Mattie Miracle 15th Anniversary Video

Mattie Miracle Cancer Foundation Promotional Video

Thank you for keeping Mattie's memory alive!

Dear Mattie Blog Readers,

It means a great deal to us that you take the time to write to us and to share your thoughts, feelings, and reflections on Mattie's battle and death. Your messages are very meaningful to us and help support us through very challenging times. To you we are forever grateful. As my readers know, I promised to write the blog for a year after Mattie's death, which would mean that I could technically stop writing on September 9, 2010. However, at the moment, I feel like our journey with grief still needs to be processed and fortunately I have a willing support network still committed to reading. Therefore, the blog continues on. If I should find the need to stop writing, I assure you I will give you advanced notice. In the mean time, thank you for reading, thank you for having the courage to share this journey with us, and most importantly thank you for keeping Mattie's memory alive.


As Mattie would say, Ooga Booga (meaning, I LOVE YOU)! Vicki and Peter



The Mattie Miracle Cancer Foundation celebrates its 7th anniversary!

The Mattie Miracle Cancer Foundation was created in the honor of Mattie.

We are a 501(c)(3) Public Charity.

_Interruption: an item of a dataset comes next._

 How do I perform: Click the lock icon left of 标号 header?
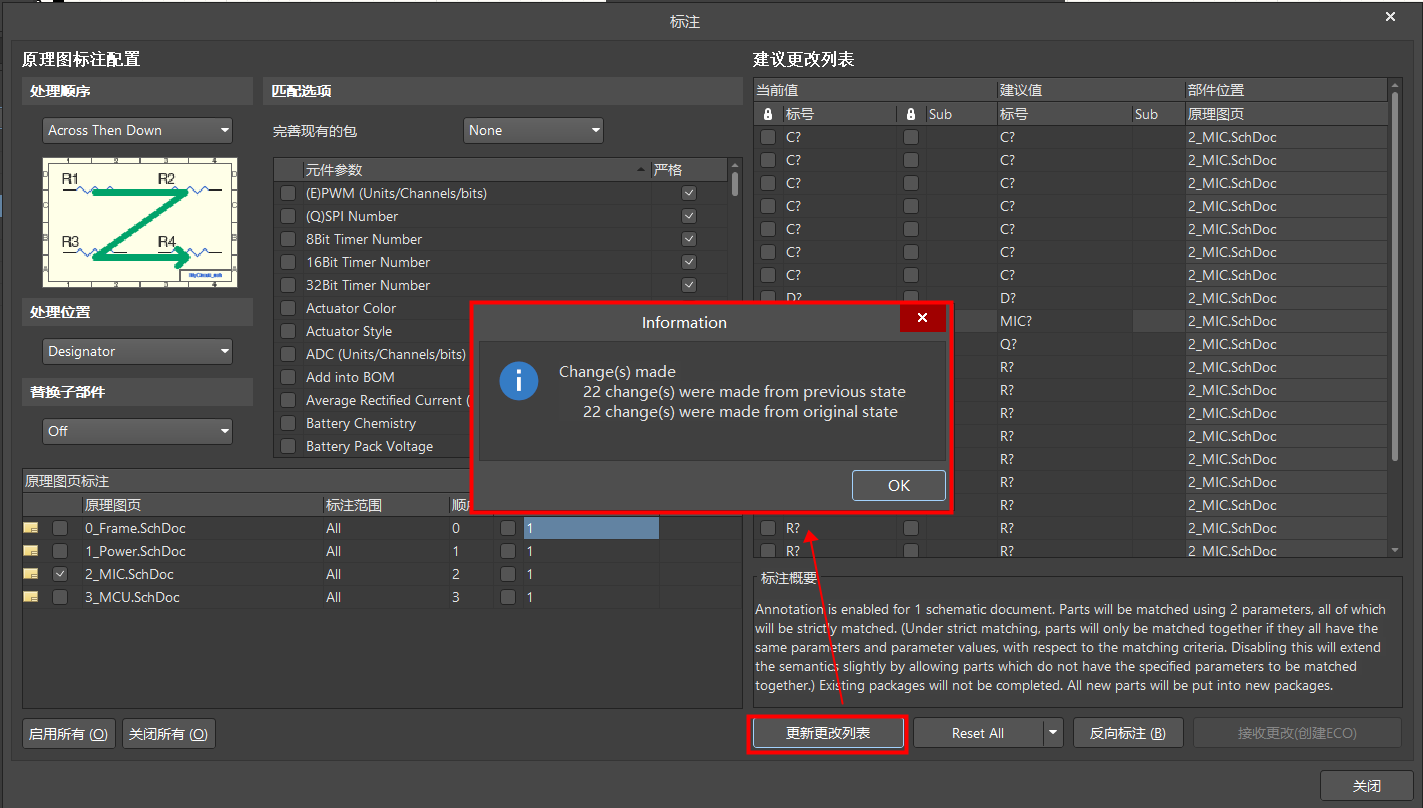click(768, 114)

We are dedicated to increasing childhood cancer awareness, education, advocacy, research and psychosocial support services to children, their families and medical personnel. Children and their families will be supported throughout the cancer treatment journey, to ensure access to quality psychosocial and mental health care, and to enable children to cope with cancer so they can lead happy and productive lives. Please visit the website at: www.mattiemiracle.com and take some time to explore the site.

We have only gotten this far because of people like yourself, who have supported us through thick and thin. So thank you for your continued support and caring, and remember:

.... Let's Make the Miracle Happen and Stomp Out Childhood Cancer!

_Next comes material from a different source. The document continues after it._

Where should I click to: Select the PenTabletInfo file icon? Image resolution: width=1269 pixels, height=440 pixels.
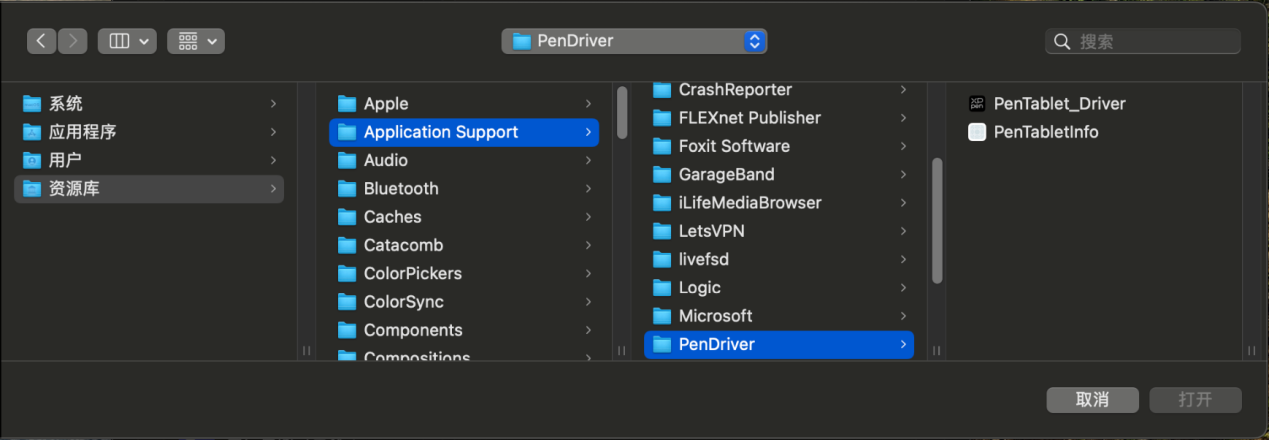[977, 132]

A Remembrance Video of Mattie

March 9, 2019

Saturday, March 9, 2019

Saturday, March 9, 2019

Tonight's picture was taken in March of 2007. Mattie was almost five years old. March snows are never welcomed, but Mattie loved the snow. He went outside on our deck and was trying to catch snow flakes. I tried to capture this moment on camera. I have never been a cold weather person, but regardless of temperatures, Mattie wanted to be outside. So I learned to manage the weather. Mattie prepared me later in life to be an owner of a border collie, as Sunny loves the outdoors at any time of year. I have a feeling Mattie and Sunny would have gotten along splendidly. 




Quote of the day: You should start naming your kidney stones like the weather people do hurricanes. ~ unknown



I would have to say dealing with the chronic pain of a kidney stone isn't exactly wonderful. Which maybe why I resorted to kidney stone humor in tonight's quote. 

I was hoping to sleep a little later this morning, but apparently the DC Rock and Roll marathon had other plans for me. As they were setting up at 2-3am and then music and loud speakers were going outside our window by 7am. 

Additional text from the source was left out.